(Saved data entries)

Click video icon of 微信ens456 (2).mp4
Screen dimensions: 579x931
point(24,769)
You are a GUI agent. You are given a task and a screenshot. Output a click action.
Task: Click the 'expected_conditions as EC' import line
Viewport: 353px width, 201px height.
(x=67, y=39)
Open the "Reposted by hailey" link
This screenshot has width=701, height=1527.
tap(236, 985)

-- What to produce --
Copy each line of the data above without altering a single character.

-- Written answer --
Click video icon of 微信ens456 (2).mp4
Screen dimensions: 579x931
point(24,769)
You are a GUI agent. You are given a task and a screenshot. Output a click action.
Task: Click the 'expected_conditions as EC' import line
Viewport: 353px width, 201px height.
(x=67, y=39)
Open the "Reposted by hailey" link
This screenshot has width=701, height=1527.
tap(236, 985)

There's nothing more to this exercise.